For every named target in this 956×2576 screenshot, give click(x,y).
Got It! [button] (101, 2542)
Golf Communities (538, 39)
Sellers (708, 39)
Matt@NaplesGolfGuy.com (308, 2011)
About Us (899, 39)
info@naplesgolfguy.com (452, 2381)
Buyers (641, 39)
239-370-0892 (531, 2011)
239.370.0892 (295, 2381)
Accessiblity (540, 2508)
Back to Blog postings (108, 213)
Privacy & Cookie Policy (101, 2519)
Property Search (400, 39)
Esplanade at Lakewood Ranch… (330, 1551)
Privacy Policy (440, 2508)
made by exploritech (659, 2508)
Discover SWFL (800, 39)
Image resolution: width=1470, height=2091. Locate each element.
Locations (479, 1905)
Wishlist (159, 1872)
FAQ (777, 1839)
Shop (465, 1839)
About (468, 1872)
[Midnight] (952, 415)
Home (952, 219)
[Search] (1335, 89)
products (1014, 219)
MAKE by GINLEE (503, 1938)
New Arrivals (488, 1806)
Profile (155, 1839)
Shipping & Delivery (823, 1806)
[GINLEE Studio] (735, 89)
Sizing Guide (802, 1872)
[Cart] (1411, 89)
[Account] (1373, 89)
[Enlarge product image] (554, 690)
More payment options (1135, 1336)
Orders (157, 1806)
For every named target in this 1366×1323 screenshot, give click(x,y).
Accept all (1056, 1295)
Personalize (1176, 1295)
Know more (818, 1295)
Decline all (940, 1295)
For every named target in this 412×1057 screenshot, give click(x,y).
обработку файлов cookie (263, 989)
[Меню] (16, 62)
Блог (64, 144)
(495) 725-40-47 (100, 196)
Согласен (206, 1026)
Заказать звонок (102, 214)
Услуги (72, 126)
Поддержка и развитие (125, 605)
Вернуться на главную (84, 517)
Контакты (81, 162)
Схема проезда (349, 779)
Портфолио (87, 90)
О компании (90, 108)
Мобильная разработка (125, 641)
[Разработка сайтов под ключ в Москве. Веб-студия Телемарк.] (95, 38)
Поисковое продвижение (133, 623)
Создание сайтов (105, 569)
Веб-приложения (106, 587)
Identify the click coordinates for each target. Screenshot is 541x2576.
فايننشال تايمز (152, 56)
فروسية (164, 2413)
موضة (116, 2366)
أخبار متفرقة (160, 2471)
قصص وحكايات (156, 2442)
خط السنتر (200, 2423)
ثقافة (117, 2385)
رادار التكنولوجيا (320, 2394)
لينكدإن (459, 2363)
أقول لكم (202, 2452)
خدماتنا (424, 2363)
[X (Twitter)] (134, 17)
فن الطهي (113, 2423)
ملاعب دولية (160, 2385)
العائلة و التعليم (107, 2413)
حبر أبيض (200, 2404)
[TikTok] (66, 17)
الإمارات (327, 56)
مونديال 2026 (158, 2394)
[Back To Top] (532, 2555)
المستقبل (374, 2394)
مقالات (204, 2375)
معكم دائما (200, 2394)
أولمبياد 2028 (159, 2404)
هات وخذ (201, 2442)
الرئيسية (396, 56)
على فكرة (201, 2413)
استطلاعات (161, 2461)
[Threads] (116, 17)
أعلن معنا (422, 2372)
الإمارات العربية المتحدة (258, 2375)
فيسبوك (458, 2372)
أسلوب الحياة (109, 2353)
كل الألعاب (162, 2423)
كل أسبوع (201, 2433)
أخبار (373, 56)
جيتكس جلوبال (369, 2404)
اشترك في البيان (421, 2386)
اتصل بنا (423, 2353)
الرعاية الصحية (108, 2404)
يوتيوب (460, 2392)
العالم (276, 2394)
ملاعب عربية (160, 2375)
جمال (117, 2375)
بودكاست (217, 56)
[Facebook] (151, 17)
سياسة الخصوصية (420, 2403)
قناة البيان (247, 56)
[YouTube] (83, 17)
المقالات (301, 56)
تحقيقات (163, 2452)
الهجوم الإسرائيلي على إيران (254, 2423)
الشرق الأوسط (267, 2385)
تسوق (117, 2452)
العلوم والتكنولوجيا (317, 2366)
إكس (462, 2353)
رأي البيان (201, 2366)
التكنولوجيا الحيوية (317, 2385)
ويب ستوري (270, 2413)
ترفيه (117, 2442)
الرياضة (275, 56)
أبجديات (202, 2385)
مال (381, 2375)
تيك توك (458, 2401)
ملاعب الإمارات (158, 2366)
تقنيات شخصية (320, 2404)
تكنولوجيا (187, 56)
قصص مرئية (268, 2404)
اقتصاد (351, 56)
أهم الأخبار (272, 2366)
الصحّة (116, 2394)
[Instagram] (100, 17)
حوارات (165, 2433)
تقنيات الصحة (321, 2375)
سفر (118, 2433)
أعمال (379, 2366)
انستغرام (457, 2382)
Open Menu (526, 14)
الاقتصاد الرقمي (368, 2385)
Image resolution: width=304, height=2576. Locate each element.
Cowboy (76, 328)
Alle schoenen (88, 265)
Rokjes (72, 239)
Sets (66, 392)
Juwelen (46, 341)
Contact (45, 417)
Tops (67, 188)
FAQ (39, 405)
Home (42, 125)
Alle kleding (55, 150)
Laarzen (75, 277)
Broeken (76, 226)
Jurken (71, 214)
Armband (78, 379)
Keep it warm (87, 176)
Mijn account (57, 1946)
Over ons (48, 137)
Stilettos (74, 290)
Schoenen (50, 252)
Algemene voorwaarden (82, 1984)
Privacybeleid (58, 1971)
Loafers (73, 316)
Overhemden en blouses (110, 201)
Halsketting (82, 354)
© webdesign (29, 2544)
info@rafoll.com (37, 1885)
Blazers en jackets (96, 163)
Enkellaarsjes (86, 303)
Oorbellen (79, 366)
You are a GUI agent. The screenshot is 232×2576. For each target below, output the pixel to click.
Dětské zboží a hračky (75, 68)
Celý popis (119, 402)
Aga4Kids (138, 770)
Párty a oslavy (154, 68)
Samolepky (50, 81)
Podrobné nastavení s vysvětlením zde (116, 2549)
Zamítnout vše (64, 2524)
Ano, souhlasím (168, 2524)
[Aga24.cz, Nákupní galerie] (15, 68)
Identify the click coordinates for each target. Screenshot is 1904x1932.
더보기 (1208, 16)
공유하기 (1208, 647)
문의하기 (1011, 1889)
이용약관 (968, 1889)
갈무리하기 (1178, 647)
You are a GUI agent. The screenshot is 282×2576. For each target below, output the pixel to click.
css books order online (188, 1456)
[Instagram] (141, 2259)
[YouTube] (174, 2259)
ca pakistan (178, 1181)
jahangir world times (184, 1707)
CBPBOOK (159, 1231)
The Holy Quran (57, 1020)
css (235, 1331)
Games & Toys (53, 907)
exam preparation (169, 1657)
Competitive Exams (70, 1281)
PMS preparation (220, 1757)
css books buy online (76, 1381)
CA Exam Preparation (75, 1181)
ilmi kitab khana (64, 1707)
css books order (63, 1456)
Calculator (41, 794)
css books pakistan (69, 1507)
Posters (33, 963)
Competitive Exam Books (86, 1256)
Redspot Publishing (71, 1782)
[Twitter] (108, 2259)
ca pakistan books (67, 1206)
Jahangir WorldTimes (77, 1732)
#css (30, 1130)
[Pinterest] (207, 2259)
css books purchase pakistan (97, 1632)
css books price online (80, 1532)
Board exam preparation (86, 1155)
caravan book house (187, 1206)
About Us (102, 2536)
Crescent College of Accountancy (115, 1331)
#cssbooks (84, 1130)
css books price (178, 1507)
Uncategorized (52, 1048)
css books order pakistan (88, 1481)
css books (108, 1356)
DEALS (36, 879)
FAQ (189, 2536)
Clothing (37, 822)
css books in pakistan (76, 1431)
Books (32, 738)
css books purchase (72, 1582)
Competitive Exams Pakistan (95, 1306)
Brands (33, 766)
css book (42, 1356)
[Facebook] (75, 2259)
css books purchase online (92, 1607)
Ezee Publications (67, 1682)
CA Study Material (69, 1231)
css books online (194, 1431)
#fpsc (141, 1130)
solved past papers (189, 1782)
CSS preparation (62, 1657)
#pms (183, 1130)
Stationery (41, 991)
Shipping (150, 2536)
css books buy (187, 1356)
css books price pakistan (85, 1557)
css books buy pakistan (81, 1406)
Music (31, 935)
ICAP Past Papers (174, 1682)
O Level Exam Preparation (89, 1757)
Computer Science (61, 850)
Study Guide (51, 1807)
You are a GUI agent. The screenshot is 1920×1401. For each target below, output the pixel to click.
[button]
┄┄┄┄┄┄
Proceeding from the line containing "[Instagram] (100, 17)" through the line containing "Sets (66, 392)", transcribe the lines above exactly, both end lines included.

> [RESPONSE BELOW]
[Instagram] (100, 17)
حوارات (165, 2433)
تقنيات الصحة (321, 2375)
سفر (118, 2433)
أعمال (379, 2366)
انستغرام (457, 2382)
Open Menu (526, 14)
الاقتصاد الرقمي (368, 2385)
Image resolution: width=304, height=2576. Locate each element.
Cowboy (76, 328)
Alle schoenen (88, 265)
Rokjes (72, 239)
Sets (66, 392)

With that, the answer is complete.